In the current moment there is tremendous pressure for students to ‘catch-up’ from the years lost to inadequate remote or hybrid learning. Students are not the only ones suffering from this pressure, teachers are burning out too. Neglected in this push is the need to rebuild school communities, to give students the time to heal and feel ‘well again’ so that they can focus on learning. Prior to the pandemic, play, exercise, and recess were already diminished and often nonexistent in many learning environments. Now more than ever, play is needed to help struggling school communities rebuild. This can happen in many different ways including incorporating kinesthetic design processes and activities into STEM classes; having community build days or refocusing a school maker space on creating homemade ‘loose parts’ such as movable balance beams and seesaws for recess; or involving the whole school community in creating outdoor learning environments and nature-based play spaces. Alex has significant experience in all aspects of this work.
Or how to get out of the way and let young people lead in the creation of spaces and places that are important to them. Designing and creating ‘with’ rather than ‘for’ is of the utmost importance if we want to not only help our learning communities heal and grow stronger but also if we hope to make these spaces more equitable and inclusive. Alex and his organization Tiny WPA have developed innovative tools and processes for realizing everything from a co-designed piece of furniture to a space. This includes deep insight into how this work and approaches can be integrated into traditional school design processes.
If we have any hope of creating more equitable learning environments or cities, we not only need to rethink how we design these places and spaces but also ‘how’ and ‘who’ makes them. Tackling the challenge of limited access to jobs for people of color and women in the building trades is only one part of the solution. There are many hidden, yet rich opportunities within the actual building of a school, recreation center or public space for people to learn, earn, and lead. We simply need to have the imagination to rethink things like FF & E budgets and challenge the low standards of what people generally conceive as being possible in a workforce development setting. Tiny WPA is pioneering many examples of this type of thinking, design, and fabrication in buildings and spaces around Philadelphia.
Alex has put power tools in the hands of tens of thousands of young people and inexperienced builders around the world, with no liability waivers. He has design-built 2 story rolling tree houses in a middle school cafeteria with students and regularly has teens build 3 story tall towers in 20 mins and climb to the top.

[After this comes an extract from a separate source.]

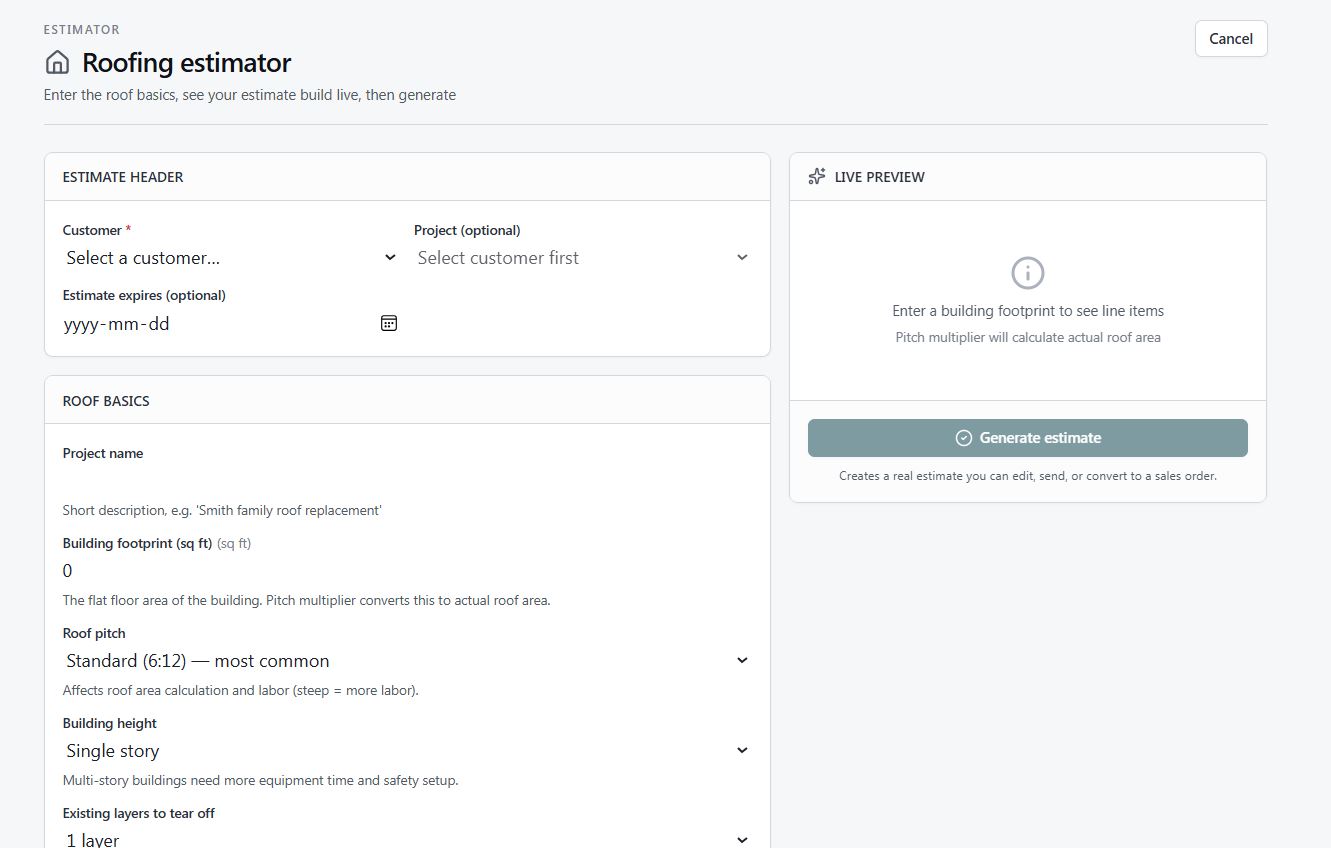Click the Building footprint value field
Screen dimensions: 1331x848
pyautogui.click(x=407, y=571)
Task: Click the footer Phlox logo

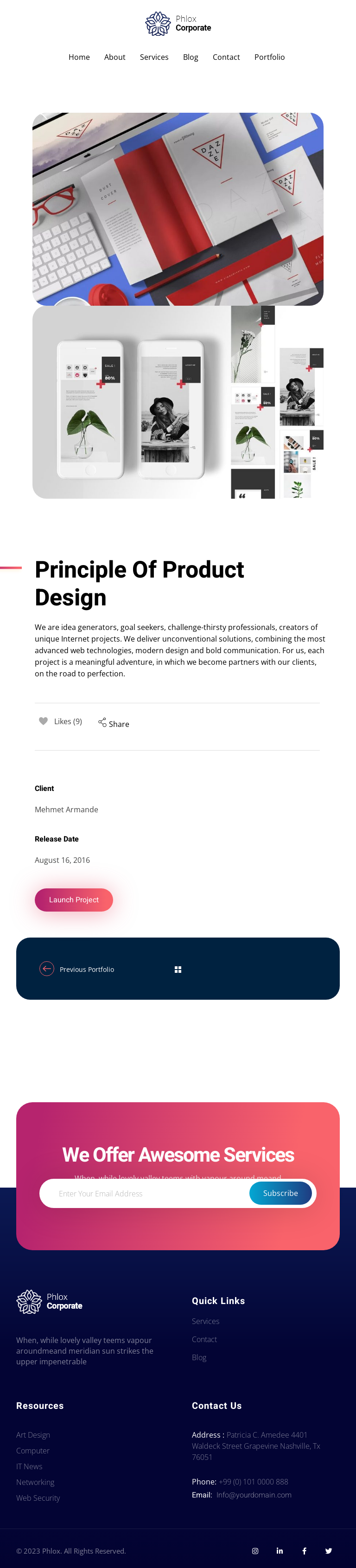Action: [49, 1301]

He has created numerous teen hang-out spots with young people in communities that are deeply struggling with crime and decades of disinvestment. In none of these situations have the worst cases scenarios ever been realized, whether that be even the most basic injury, property destruction, or bad behavior; in fact, quite the opposite has happened in every single scenario. Taking an approach to learning, creating, and placemaking that first and foremost starts from a place of trusting people has resulted in safer cultures of ‘building greatness’; not just richer learning but more and a greater breadth of students actively participating in this learning; and more vibrant, well-maintained places.